What you will do: Rewrite all of the items below as a numbered list, one line per entry, and omit any blank lines.

Stored records:
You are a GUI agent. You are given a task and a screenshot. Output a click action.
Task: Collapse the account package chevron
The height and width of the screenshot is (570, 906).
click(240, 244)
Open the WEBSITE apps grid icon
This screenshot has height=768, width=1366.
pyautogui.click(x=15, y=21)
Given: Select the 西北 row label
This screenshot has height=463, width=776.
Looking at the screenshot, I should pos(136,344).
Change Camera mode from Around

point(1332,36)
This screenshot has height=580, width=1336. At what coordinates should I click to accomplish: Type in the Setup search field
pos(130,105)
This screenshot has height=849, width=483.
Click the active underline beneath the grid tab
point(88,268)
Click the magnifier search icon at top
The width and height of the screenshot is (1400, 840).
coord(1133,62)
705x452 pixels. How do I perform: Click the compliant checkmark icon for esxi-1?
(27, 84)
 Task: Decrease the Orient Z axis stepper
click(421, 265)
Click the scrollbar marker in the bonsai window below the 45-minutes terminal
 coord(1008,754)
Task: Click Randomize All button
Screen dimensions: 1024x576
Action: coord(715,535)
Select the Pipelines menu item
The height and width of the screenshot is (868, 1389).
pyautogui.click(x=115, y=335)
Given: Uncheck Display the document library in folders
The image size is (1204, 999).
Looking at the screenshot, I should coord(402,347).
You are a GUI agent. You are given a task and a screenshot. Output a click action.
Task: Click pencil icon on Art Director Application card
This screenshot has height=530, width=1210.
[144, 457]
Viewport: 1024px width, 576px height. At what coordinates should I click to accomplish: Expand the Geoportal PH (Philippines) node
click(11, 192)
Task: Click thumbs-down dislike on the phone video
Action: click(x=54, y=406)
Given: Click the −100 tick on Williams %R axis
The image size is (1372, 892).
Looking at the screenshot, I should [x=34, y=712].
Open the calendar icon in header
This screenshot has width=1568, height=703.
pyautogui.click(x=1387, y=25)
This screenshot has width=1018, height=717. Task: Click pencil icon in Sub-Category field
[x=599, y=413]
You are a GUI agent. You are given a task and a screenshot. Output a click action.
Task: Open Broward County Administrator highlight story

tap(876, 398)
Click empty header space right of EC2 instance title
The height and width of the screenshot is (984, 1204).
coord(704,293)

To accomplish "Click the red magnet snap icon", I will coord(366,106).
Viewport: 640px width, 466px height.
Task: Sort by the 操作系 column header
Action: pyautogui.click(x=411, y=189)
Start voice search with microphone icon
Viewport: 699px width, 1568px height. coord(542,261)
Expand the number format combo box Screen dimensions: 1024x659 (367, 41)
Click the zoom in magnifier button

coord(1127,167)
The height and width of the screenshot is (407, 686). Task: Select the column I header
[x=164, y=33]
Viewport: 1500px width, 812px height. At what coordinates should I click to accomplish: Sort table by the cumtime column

Correct response:
1. You are a GUI agent. You are given a task and a screenshot. Output a click action.
2. Task: Collapse the account package chevron
3. The height and width of the screenshot is (570, 906).
4. click(240, 244)
5. Open the WEBSITE apps grid icon
6. This screenshot has height=768, width=1366.
7. pyautogui.click(x=15, y=21)
8. Given: Select the 西北 row label
9. This screenshot has height=463, width=776.
10. Looking at the screenshot, I should pos(136,344).
11. Change Camera mode from Around
12. point(1332,36)
13. This screenshot has height=580, width=1336. At what coordinates should I click to accomplish: Type in the Setup search field
14. pos(130,105)
15. This screenshot has height=849, width=483.
16. Click the active underline beneath the grid tab
17. point(88,268)
18. Click the magnifier search icon at top
19. The width and height of the screenshot is (1400, 840).
20. coord(1133,62)
21. 705x452 pixels. How do I perform: Click the compliant checkmark icon for esxi-1?
22. (27, 84)
23.  Task: Decrease the Orient Z axis stepper
24. click(421, 265)
25. Click the scrollbar marker in the bonsai window below the 45-minutes terminal
26.  coord(1008,754)
27. Task: Click Randomize All button
28. Screen dimensions: 1024x576
29. Action: coord(715,535)
30. Select the Pipelines menu item
31. The height and width of the screenshot is (868, 1389).
32. pyautogui.click(x=115, y=335)
33. Given: Uncheck Display the document library in folders
34. The image size is (1204, 999).
35. Looking at the screenshot, I should coord(402,347).
36. You are a GUI agent. You are given a task and a screenshot. Output a click action.
37. Task: Click pencil icon on Art Director Application card
38. This screenshot has height=530, width=1210.
39. [144, 457]
40. Viewport: 1024px width, 576px height. At what coordinates should I click to accomplish: Expand the Geoportal PH (Philippines) node
41. click(11, 192)
42. Task: Click thumbs-down dislike on the phone video
43. Action: click(x=54, y=406)
44. Given: Click the −100 tick on Williams %R axis
45. The image size is (1372, 892).
46. Looking at the screenshot, I should [x=34, y=712].
47. Open the calendar icon in header
48. This screenshot has width=1568, height=703.
49. pyautogui.click(x=1387, y=25)
50. This screenshot has width=1018, height=717. Task: Click pencil icon in Sub-Category field
51. [x=599, y=413]
52. You are a GUI agent. You are given a task and a screenshot. Output a click action.
53. Task: Open Broward County Administrator highlight story
54. tap(876, 398)
55. Click empty header space right of EC2 instance title
56. The height and width of the screenshot is (984, 1204).
57. coord(704,293)
58. To accomplish "Click the red magnet snap icon", I will coord(366,106).
59. Viewport: 640px width, 466px height.
60. Task: Sort by the 操作系 column header
61. Action: pyautogui.click(x=411, y=189)
62. Start voice search with microphone icon
63. Viewport: 699px width, 1568px height. coord(542,261)
64. Expand the number format combo box Screen dimensions: 1024x659 (367, 41)
65. Click the zoom in magnifier button
66. coord(1127,167)
67. The height and width of the screenshot is (407, 686). Task: Select the column I header
68. [x=164, y=33]
69. Viewport: 1500px width, 812px height. At what coordinates should I click to accomplish: Sort table by the cumtime column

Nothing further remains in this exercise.